> [REQUIRED ACTIONS]:
1. Answer these questions using the patent excerpt on PCB signal delay analysis, one answer a line:
(a) According to claim 18, which programs can serve as the circuit simulation tool for creating the S-parameter matrix?
(b) According to claim 17, what two kinds of voltage parameter can an S-parameter be?
(c) According to the technical field section, what three things do the embodiments relate to?
2. Summarize the patent excerpt on PCB signal delay analysis in two sentences.
3. Write the next part of the patent excerpt on PCB signal delay analysis, picking up after its technical field paragraph.

> [SELECTION]:
16. The medium according to claim 13, wherein the signal group delay of the data signal line and the clock signal line is obtained by calculating a time difference between the first signal delay and the second signal delay, and the time difference is an absolute value of the first signal delay and the second signal delay.
17. The medium according to claim 13, wherein each of the S-parameters is a signal parameter representing an electrical frequency that is an incident voltage parameter or a reflective voltage parameter.
18. The medium according to claim 13, wherein the S-parameter matrix is created using a circuit simulation tool that is a SPICE program or a HSPICE program.
Description:
BACKGROUND
[0001] 1. Technical Field
[0002] Embodiments of the present disclosure relate to printed circuit board (PCB) analysis systems and methods, and particularly to a computing device, a storage medium, and a method for analyzing a signal group delay of data signal lines and clock signal lines included in a PCB.

(Data on locating visible targets)
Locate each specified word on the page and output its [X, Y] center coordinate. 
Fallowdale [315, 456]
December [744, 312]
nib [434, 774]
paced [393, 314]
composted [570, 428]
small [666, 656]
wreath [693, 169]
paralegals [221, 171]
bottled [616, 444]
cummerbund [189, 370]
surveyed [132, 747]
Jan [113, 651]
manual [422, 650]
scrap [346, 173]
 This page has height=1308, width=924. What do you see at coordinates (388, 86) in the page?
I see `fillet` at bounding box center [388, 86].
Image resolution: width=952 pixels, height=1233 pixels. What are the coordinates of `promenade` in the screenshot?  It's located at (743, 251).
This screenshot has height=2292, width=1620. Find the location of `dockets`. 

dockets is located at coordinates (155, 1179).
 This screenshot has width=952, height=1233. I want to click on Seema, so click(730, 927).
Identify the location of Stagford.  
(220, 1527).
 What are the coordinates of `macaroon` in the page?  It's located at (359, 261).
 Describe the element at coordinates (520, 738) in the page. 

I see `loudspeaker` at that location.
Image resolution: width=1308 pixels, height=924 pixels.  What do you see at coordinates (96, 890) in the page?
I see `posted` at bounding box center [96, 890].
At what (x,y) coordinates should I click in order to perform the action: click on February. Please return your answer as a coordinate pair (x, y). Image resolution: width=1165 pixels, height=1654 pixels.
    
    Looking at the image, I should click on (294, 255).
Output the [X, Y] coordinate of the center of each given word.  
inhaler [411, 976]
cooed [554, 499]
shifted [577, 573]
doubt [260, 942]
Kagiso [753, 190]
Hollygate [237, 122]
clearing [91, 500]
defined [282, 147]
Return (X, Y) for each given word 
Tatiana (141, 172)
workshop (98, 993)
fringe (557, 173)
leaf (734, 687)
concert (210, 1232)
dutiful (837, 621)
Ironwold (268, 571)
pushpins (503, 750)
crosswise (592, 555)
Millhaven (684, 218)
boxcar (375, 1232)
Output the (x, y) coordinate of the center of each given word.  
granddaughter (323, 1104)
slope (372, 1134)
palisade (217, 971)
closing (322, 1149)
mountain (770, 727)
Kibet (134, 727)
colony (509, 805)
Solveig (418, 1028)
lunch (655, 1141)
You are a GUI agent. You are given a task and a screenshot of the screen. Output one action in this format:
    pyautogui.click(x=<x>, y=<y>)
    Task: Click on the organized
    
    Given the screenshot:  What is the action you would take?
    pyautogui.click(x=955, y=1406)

> [ANSWERS FOR THE TASKS]:
1.
(a) A SPICE program or a HSPICE program.
(b) An incident voltage parameter or a reflective voltage parameter.
(c) A computing device, a storage medium, and a method for analyzing a signal group delay of data signal lines and clock signal lines included in a PCB.

2. The claims state that the signal group delay of the data and clock signal lines is the absolute time difference between a first and a second signal delay, with S-parameters representing incident or reflective voltage and the S-parameter matrix created with a SPICE or HSPICE program. The technical field section says the embodiments relate to PCB analysis systems and methods, particularly a computing device, storage medium, and method for analyzing the signal group delay of a PCB's data and clock signal lines.

3.
[0003] 2. Description of Related Art
[0004] Electronic apparatuses utilize high frequency clock signals in order to achieve high processing speeds and multifunctional abilities. In design of a printed circuit board (PCB) for an electronic apparatus, length of a clock signal line should be equal to length of a data signal line corresponding to the clock signal line. In order to evaluate a signal delay between the data signal line and the clock signal line, a designer conventionally performs a timing analysis to examine whether the signal delay satisfies PCB design specifications. If the signal delay fails to satisfy the PCB design specifications, the designer determines that the layout design of the data line and the clock signal line should be redesigned in the PCB.
[0005] However, it is difficult to make sure that the length of each clock signal line equals to the length the data signal line during the design of a PCB, and such design error may result in signal delay failing to satisfy the PCB design specifications. Therefore, there is need for a system and method for analyzing a signal group delay between the data signal lines and clock signal lines, to make sure that a layout of the PCB satisfies the PCB design specifications.
BRIEF DESCRIPTION OF THE DRAWINGS
[0006] FIG. 1 is a block diagram of one embodiment of a computing device including a signal group delay analysis system.
[0007] FIG. 2 is a flowchart of one embodiment of a method for analyzing a signal group delay of a PCB using the computing device of FIG. 1.
[0008] FIG. 3 is a schematic diagram illustrating one example of a pair of data signal line and a pair of clock signal line included in a PCB.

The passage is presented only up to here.